Gwiazda "Małego domku na prerii" wygrała walkę z rakiem mózgu
Dziecięca aktorka "Małego domku na prerii", Wendi Lou Lee, miała ostatnio wyjątkowo trudny czas. W wywiadzie dla magazynu stacji "Fox" wyznała, że zmagała się z rakiem mózgu.

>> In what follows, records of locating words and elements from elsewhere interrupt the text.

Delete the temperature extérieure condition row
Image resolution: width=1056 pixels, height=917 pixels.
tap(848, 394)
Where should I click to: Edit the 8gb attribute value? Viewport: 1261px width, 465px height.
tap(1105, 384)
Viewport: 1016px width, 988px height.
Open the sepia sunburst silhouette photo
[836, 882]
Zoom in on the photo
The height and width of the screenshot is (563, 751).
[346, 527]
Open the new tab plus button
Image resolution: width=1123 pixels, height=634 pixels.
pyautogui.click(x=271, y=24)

Wendi Lou Lee powiedziała, że pierwsze niepokojące objawy zauważyła w 2015 r., kiedy dręczyły ją nasilające się bóle głowy. Wkrótce zdiagnozowano u niej guza mózgu. Aktorka trudy choroby przekuła w jeszcze silniejszą wiarę w Boga.
Ostatnio Wendi Lou Lee wydała książkę zatytułowaną "Pobożna preria", w której zawarła lekcje życia duchowego. Była aktorka dziecięca, dumna chrześcijanka, powiedziała, że chętnie dzieli się swoją mądrością. W nadziei, że pomoże to komuś w jego własnej walce z życiowymi trudnościami.
Wendi Lou Lee w rozmowie z dziennikarzami "Fox News" powiedziała o dramatycznych przejściach z guzem mózgu.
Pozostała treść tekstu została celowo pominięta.